• WHAT NEEDS TO BE DONE:
Write out the data below word for word, and leave the pictures out of your copy.

• DATA SHOWN:
•••••
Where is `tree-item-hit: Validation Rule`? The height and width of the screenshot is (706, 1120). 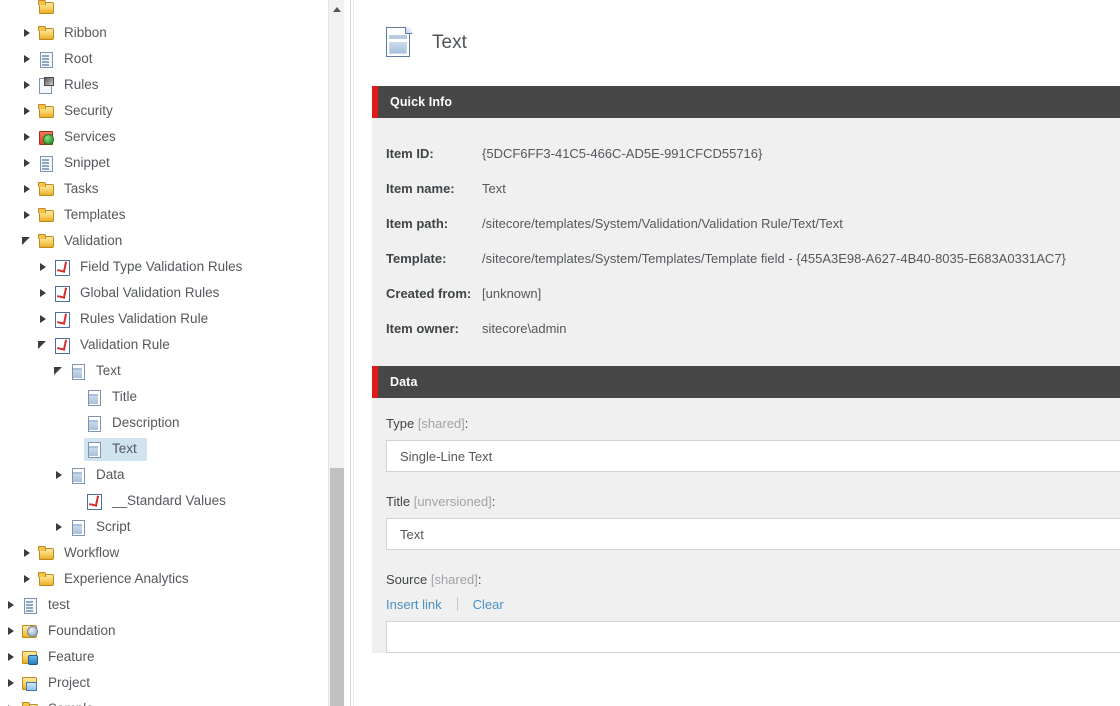
tree-item-hit: Validation Rule is located at coordinates (116, 346).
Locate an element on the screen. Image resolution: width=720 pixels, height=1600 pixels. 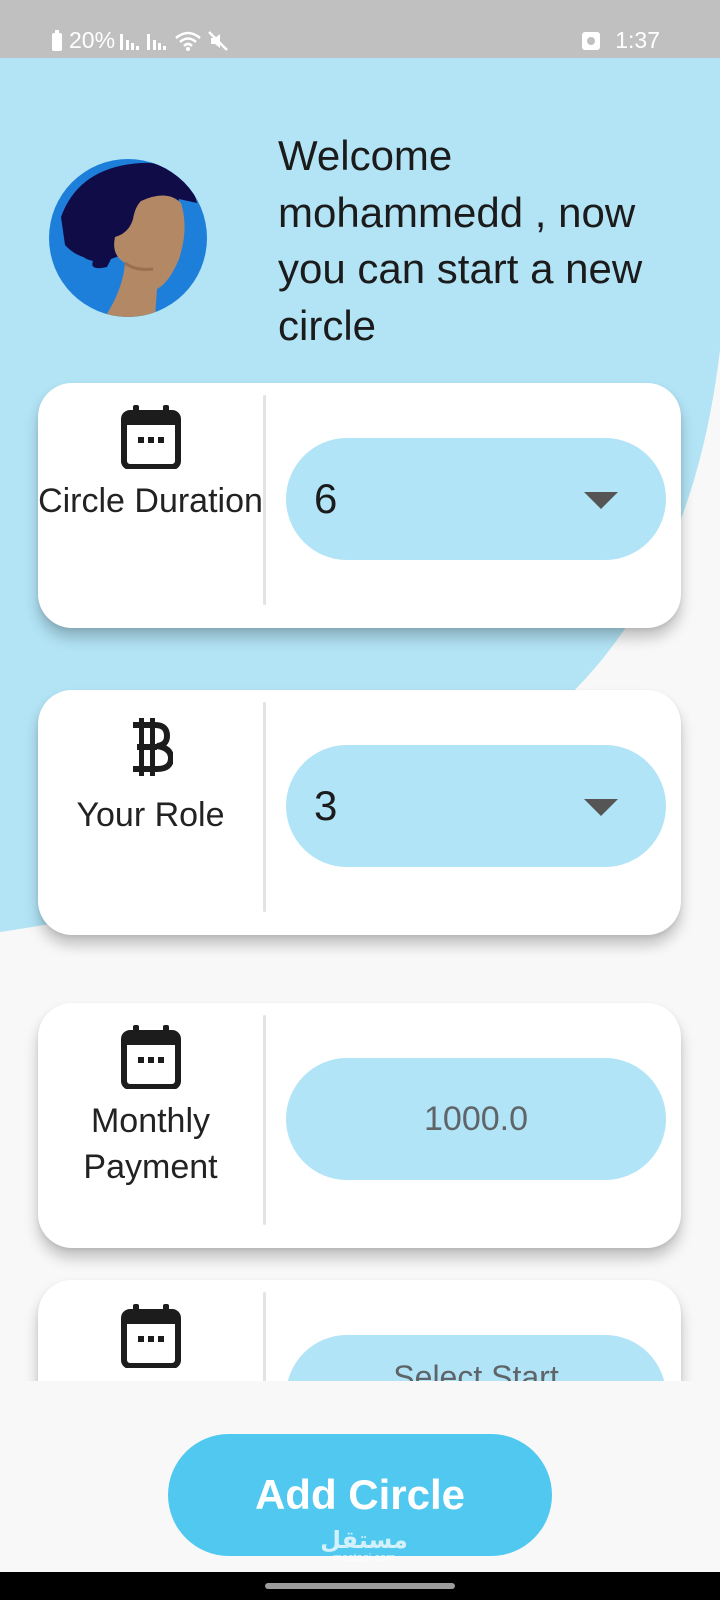
monthly-payment-card: Monthly Payment 1000.0 is located at coordinates (360, 1126).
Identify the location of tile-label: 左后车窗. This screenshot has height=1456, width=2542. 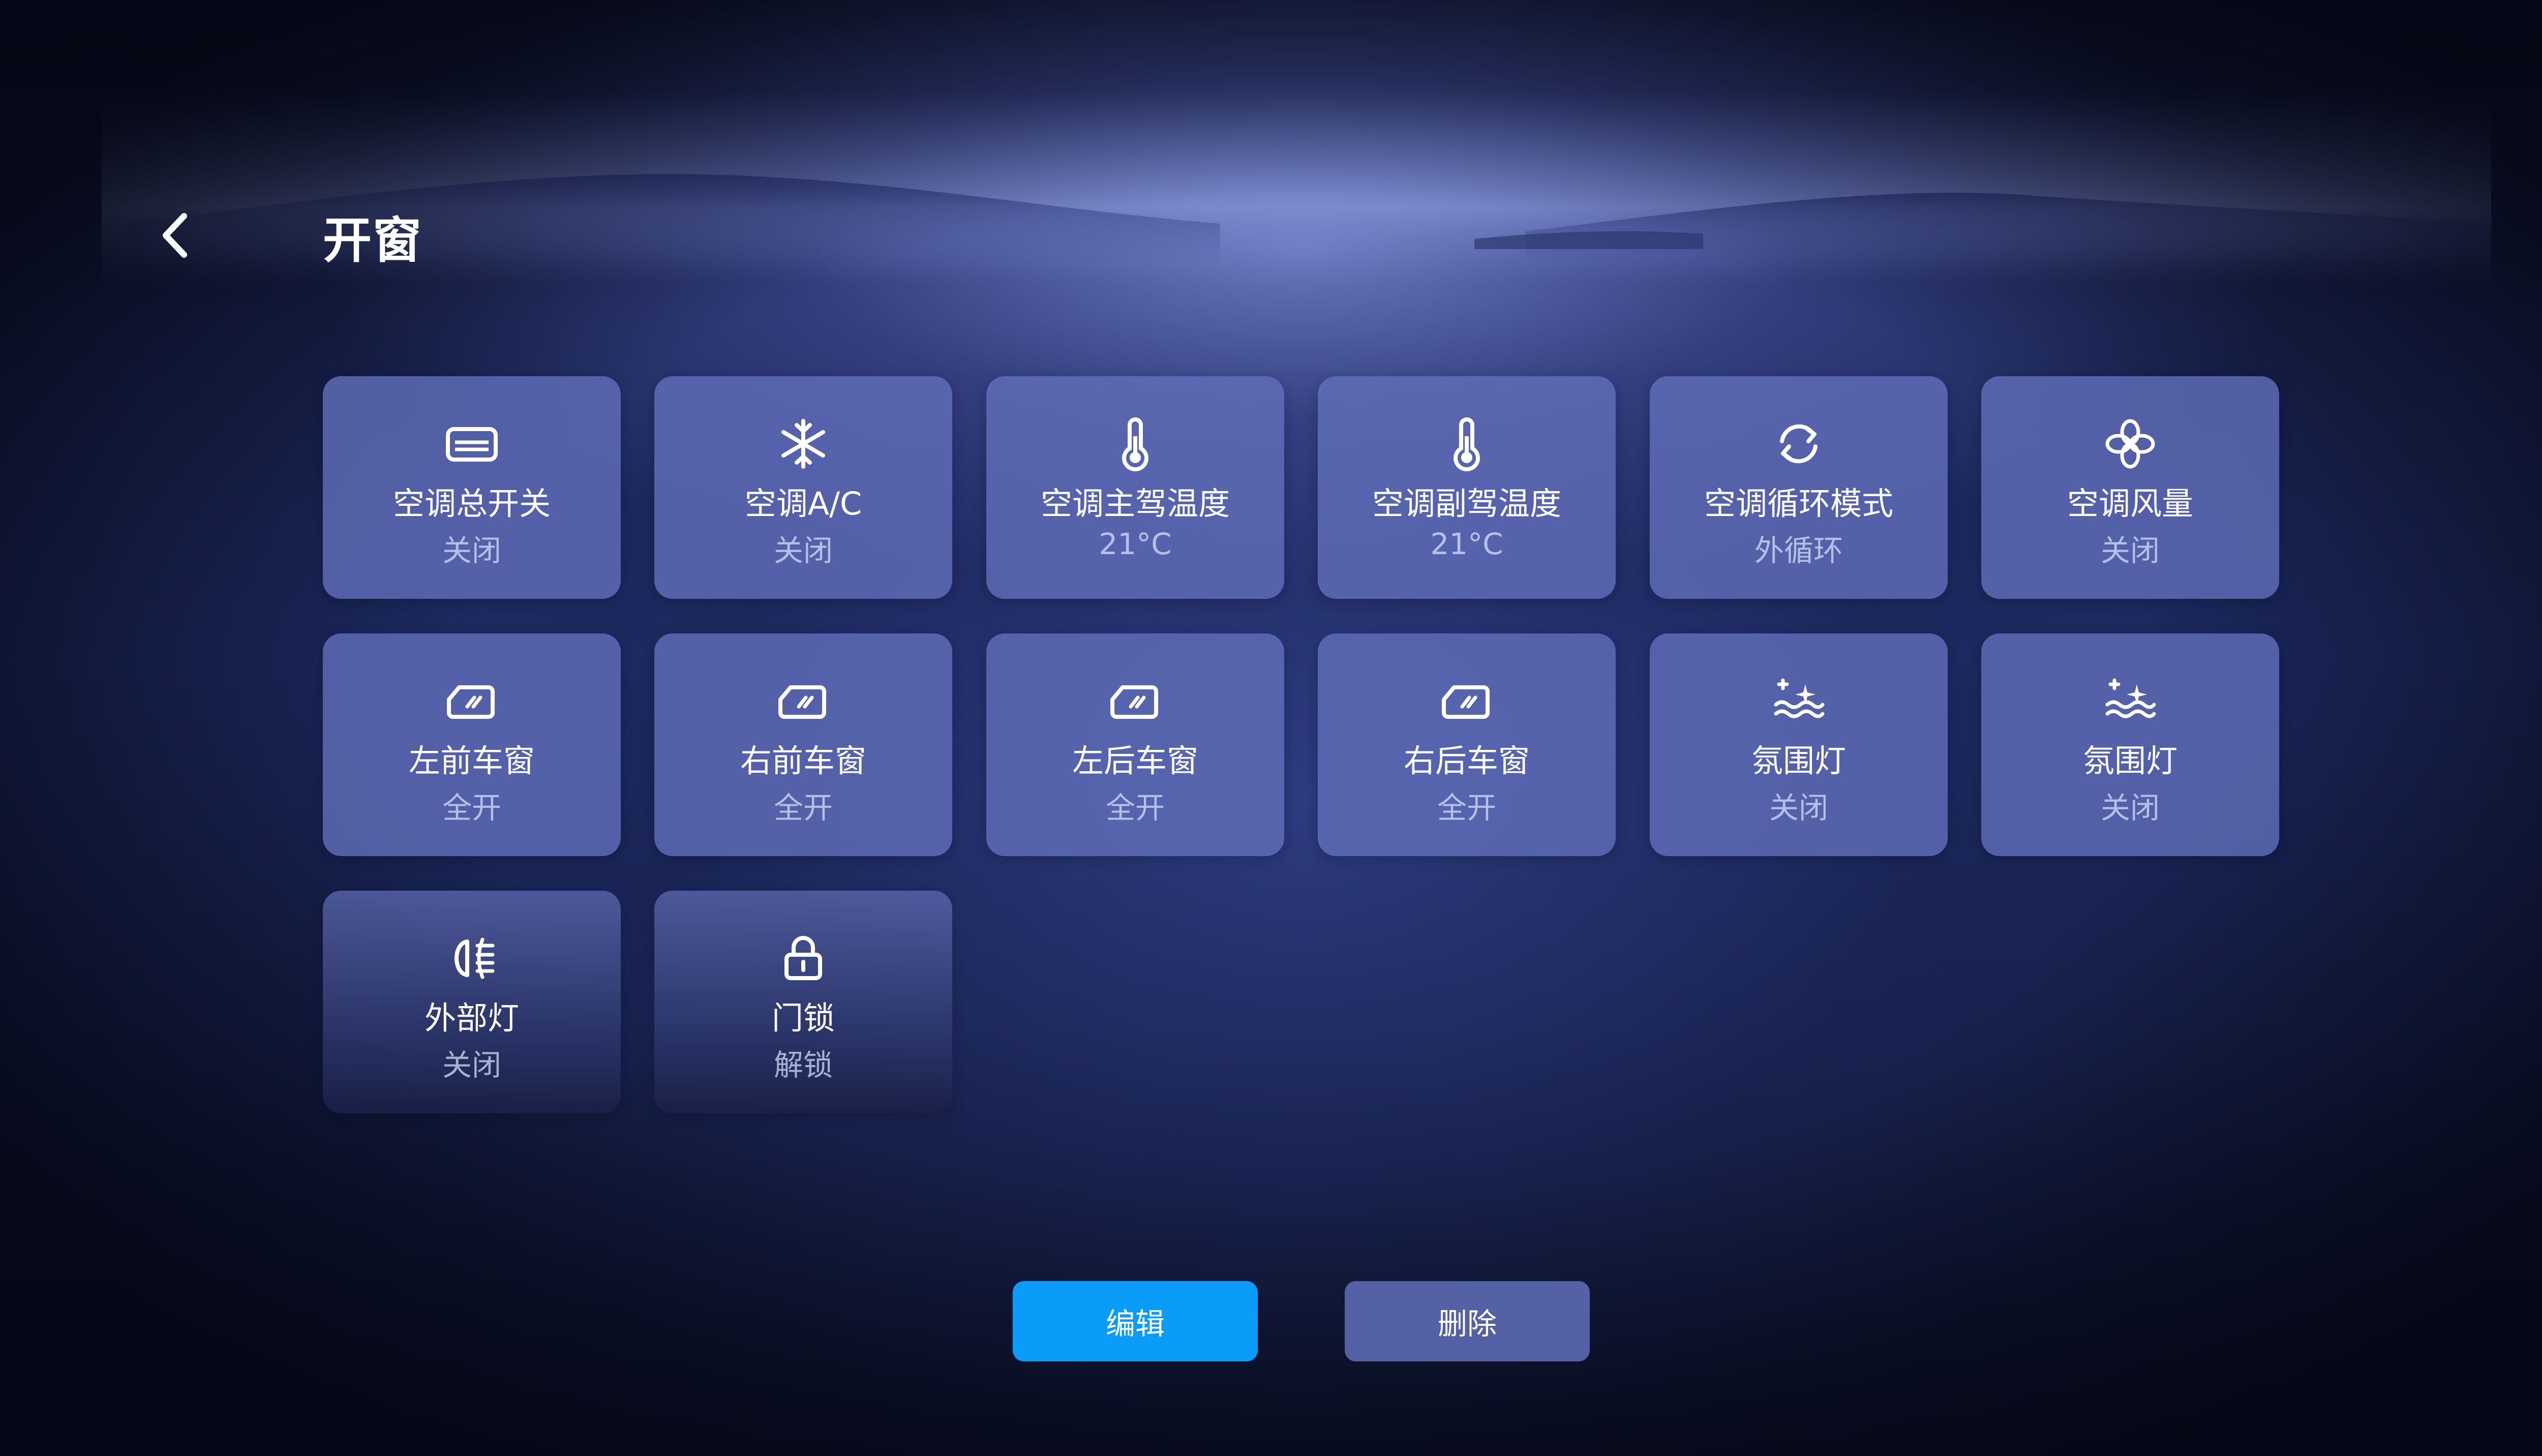
(1135, 760).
•••••
• FINISHED EXERCISE:
Where is `tree-item-hit: Validation Rule`? The height and width of the screenshot is (706, 1120). 
tree-item-hit: Validation Rule is located at coordinates (116, 346).
Locate an element on the screen. Image resolution: width=720 pixels, height=1600 pixels. 
monthly-payment-card: Monthly Payment 1000.0 is located at coordinates (360, 1126).
Identify the location of tile-label: 左后车窗. This screenshot has height=1456, width=2542. 
(1135, 760).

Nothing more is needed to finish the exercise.